In this study, we have constructed an indicator cell line, designated BFVL, for BFV titration that employs the firefly luciferase gene as the reporter gene on the downstream of the inducible BFVLTR promoter. We have demonstrated that BFVL cells could specifically respond to BTas activation but not to trans-activators of other viruses, such as Tas (data not shown). The luciferase induction in BFVL cells was specific to BFV infection but not to other viruses. The results of this study also showed that the BFVL-based assay was about 10, 000 times more sensitive than the CPE-based assay. Although our group has established an indicator cell line, designated BICL, which employs the EGFP gene as the reporter gene ^[14], this cell line was inconvenient for quantitation of the BFV infection. Meanwhile, the BFVL-based assay was 1, 000 times more sensitive than the BICL-based assay and could quantitate BFV infection rapidly and easily. In summary, the BFVL indicator cell line provides a rapid, easy, sensitive, accurate and quantitative method for monitoring and investigating BFV infection in vitro.

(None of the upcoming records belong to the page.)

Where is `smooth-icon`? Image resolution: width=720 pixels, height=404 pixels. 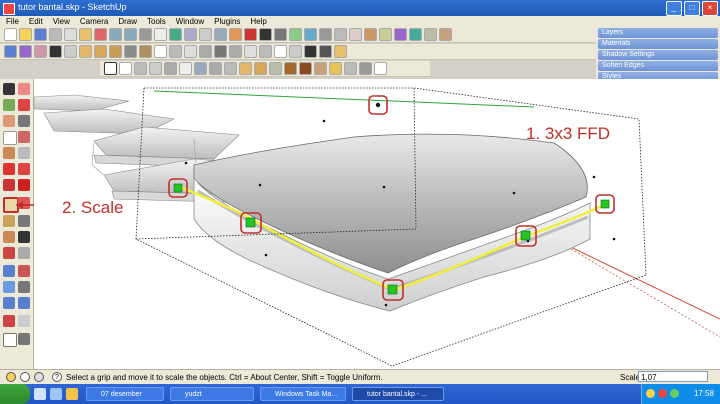 smooth-icon is located at coordinates (216, 68).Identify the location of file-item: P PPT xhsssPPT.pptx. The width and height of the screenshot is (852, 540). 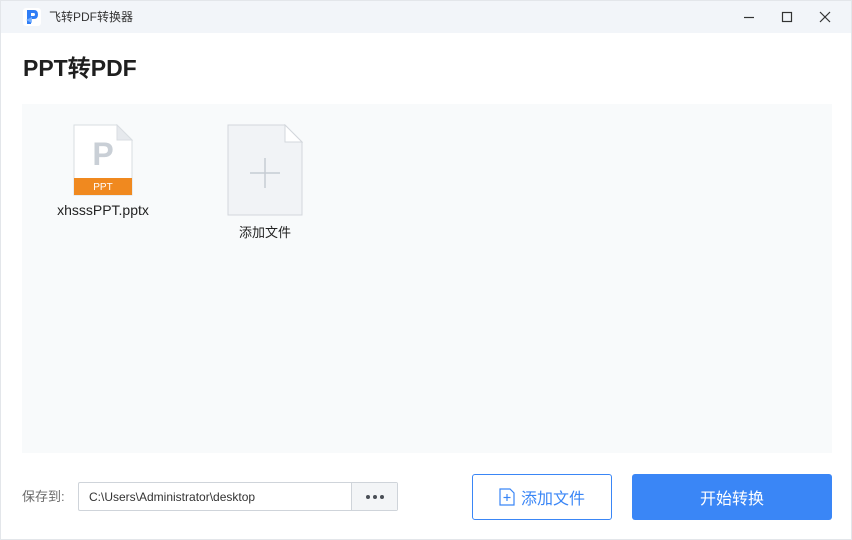
(103, 171).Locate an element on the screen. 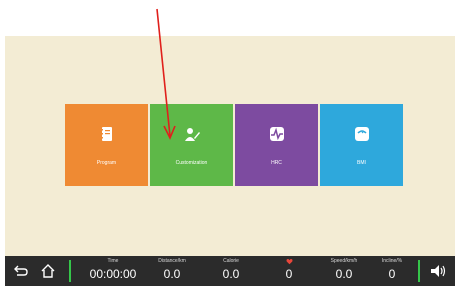 Image resolution: width=455 pixels, height=286 pixels. bmi-tile: BMI is located at coordinates (362, 145).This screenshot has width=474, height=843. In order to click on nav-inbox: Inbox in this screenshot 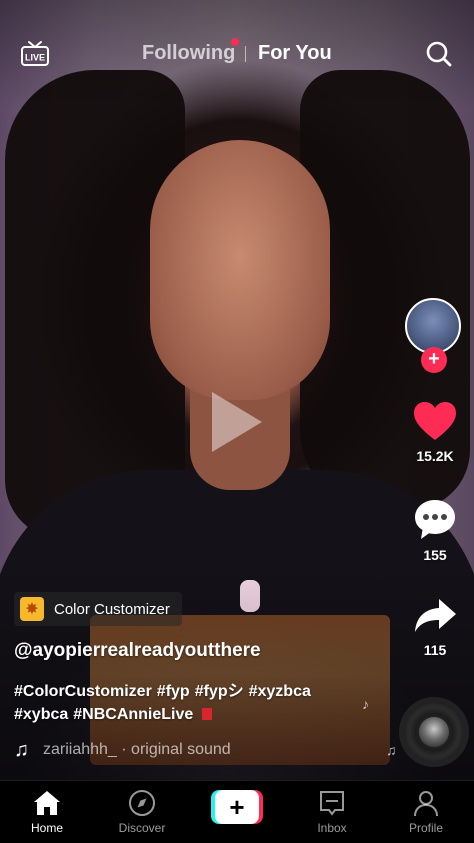, I will do `click(332, 812)`. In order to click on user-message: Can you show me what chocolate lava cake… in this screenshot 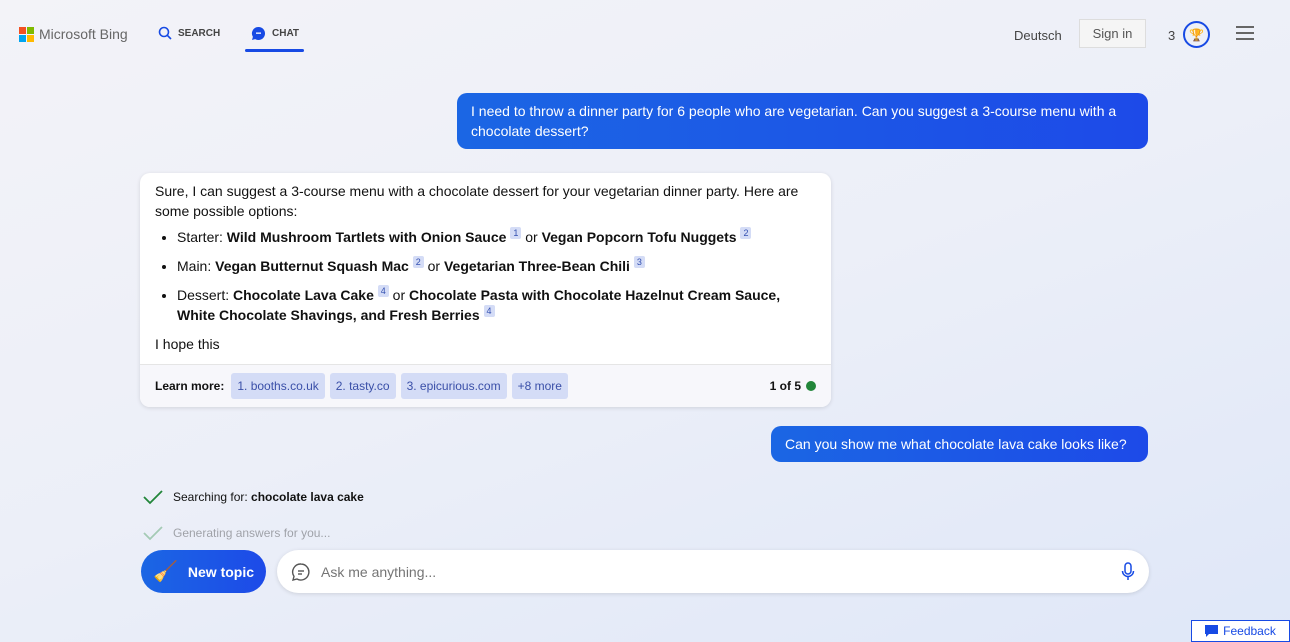, I will do `click(960, 444)`.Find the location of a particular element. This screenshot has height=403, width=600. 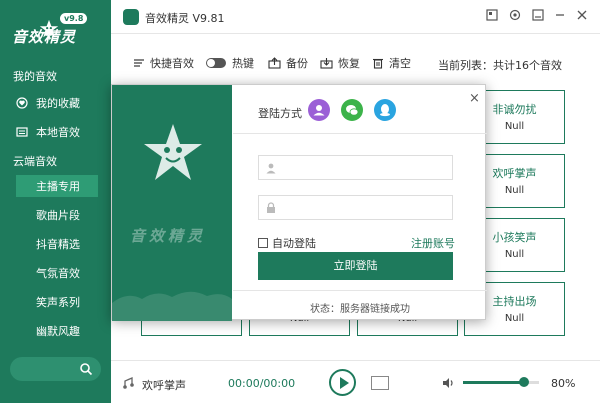

username-field is located at coordinates (356, 168).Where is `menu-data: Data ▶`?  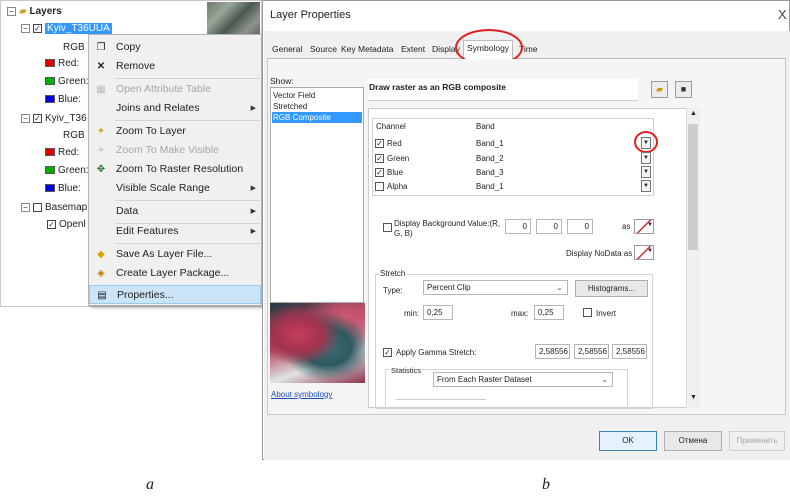
menu-data: Data ▶ is located at coordinates (175, 212).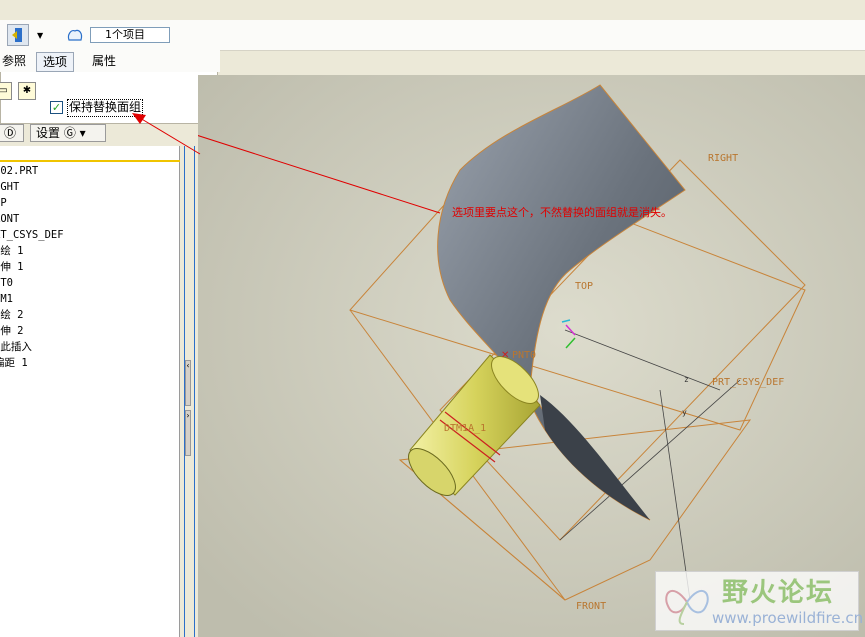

Viruses are obligate intracellular parasites and depend on cellular machinery for their efficient replication. BFV is able to activate the NF-κB pathway to enhance viral transcription like a group of viruses such as HIV-1 and HSV-1 ^{[21, 27, 28]}. However, in another aspect of FV-host interactions, IFP35 as a host cellular factor exerts an antiviral function by interfering with the transcription of viral genes via interaction with viral regulatory proteins. Thus, BFVL-based assay is indispensable and essential for determining activators and inhibitors on BFV infection since the molecular and immunological underpinnings of FV-host interactions are just beginning to be understood.

Despite the recent advances in the field, several issues remain to be clarified. The integration pattern along the human genome remains unclear. If such site specificity is determined, this will be beneficial for investigating the reason for the lack of tumorigenesis following long-term infection by FVs and streng-thening their potential use as gene transfer tools ^[2]. Furthermore, it would be interesting to elucidate the modes of superinfection of BFV with other viruses such as BIV and BHV. In our system, the BFVLTR promoter in the BFVL cell line was specific for BFV since other viruses could only induce low luciferase activities. However, inoculation with high titers of BIV resulted in slightly increased luciferase activities compared with the low titer. This result indicates that host cellular pathways may play a pivotal role in mediating the superinfection of BFV with other viruses, such as NF-κB pathway, since many viruses are able to influence the regulation of NF-κB in multiple and sophisticated ways ^{[3, 21, 28]}.